Hay una nota que no se aguanta a sí misma: pide, casi con urgencia, resolver en otra. Se llama sensible, y es la última nota de una escala mayor o menor. Una escala es la sucesión ordenada de notas que va de una nota a su octava (la misma nota, más aguda o más grave). Cuando cantás la sensible, el oído la siente inestable, como colgada en el aire, y espera que se resuelva en la tónica, que es la primera nota de esa escala y funciona como el punto de reposo, el lugar donde todo se asienta. Ese vínculo entre sensible y tónica es un caso puntual de un fenómeno más general: hay notas que generan tensión y notas que generan reposo, y la música se mueve constantemente entre esos dos estados.
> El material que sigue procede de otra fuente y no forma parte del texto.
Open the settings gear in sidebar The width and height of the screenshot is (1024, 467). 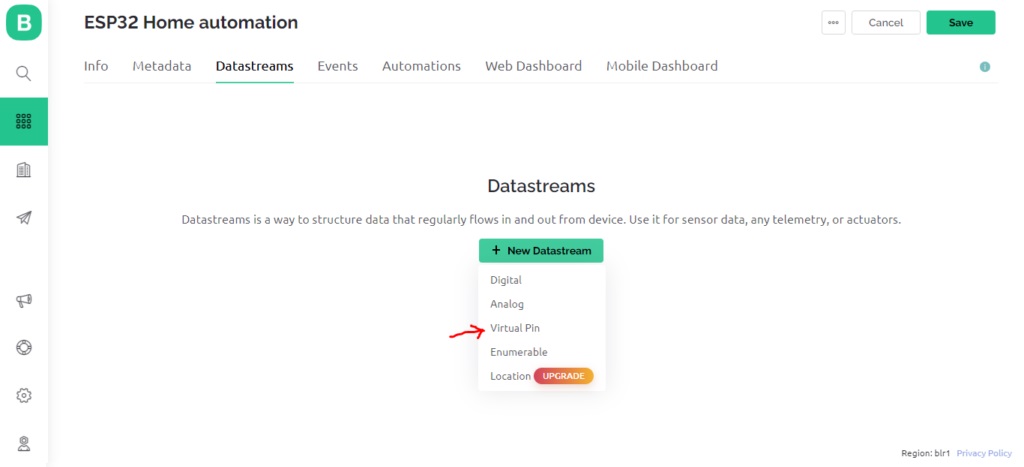point(24,395)
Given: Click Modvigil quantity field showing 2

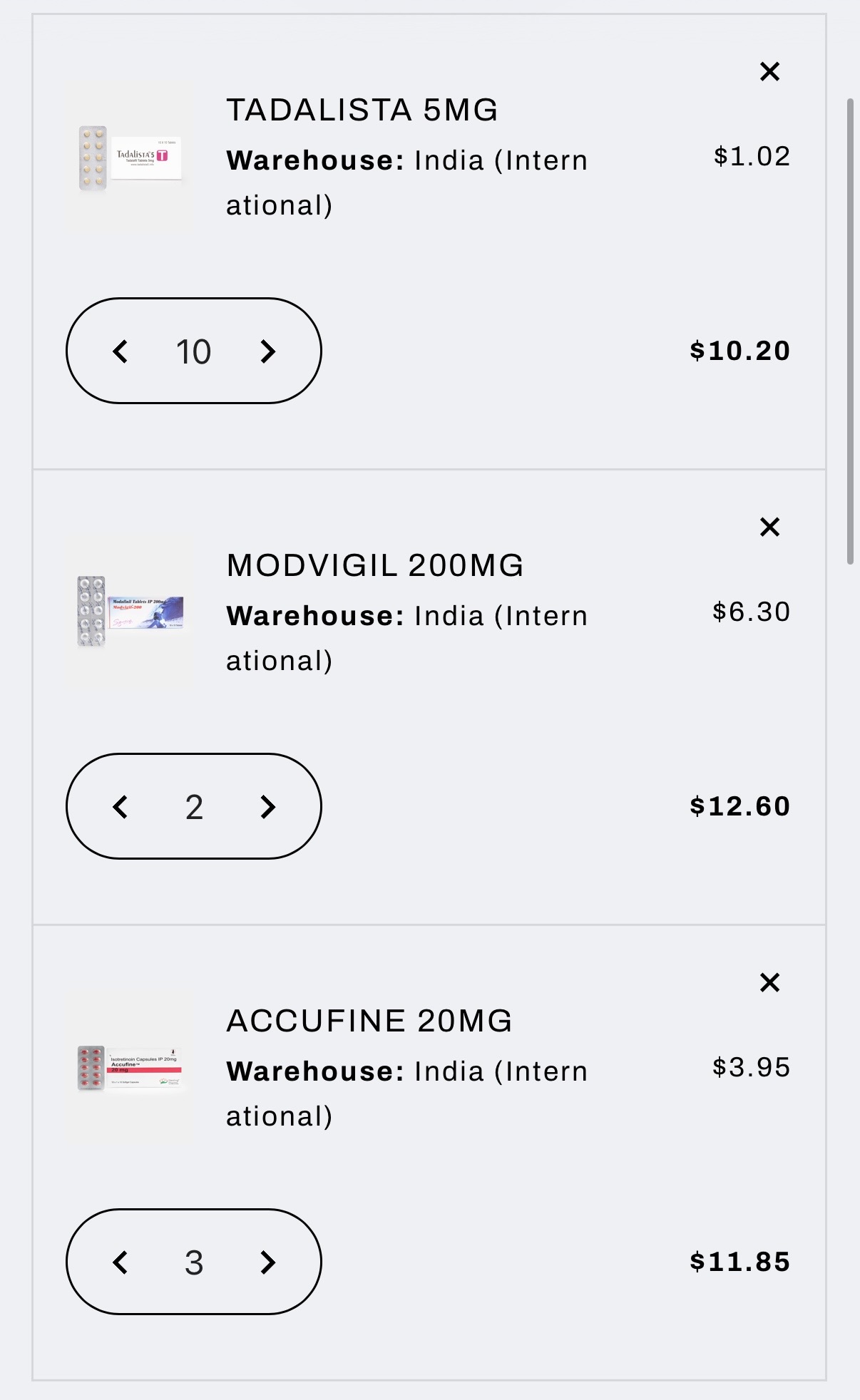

Reconocer ese movimiento a simple oído es lo que entrena esta clase. El primer ejercicio consiste en escuchar melodías que terminan justo en la sensible, sin cerrar: vos tenés que cantar la tónica que falta, la nota que resuelve esa tensión. El segundo ejercicio sube la exigencia: se tocan cinco melodías seguidas y hay que anotar, melodía por melodía, cuáles resuelven en la tónica y cuáles se quedan en el aire, sin resolver. Distinguir esto te sirve en el ensayo cuando tu voz tiene que sostener una nota de tensión sin bajarla antes de tiempo, o cuando necesitás anticipar el oído hacia dónde va la frase antes de que la partitura te lo confirme.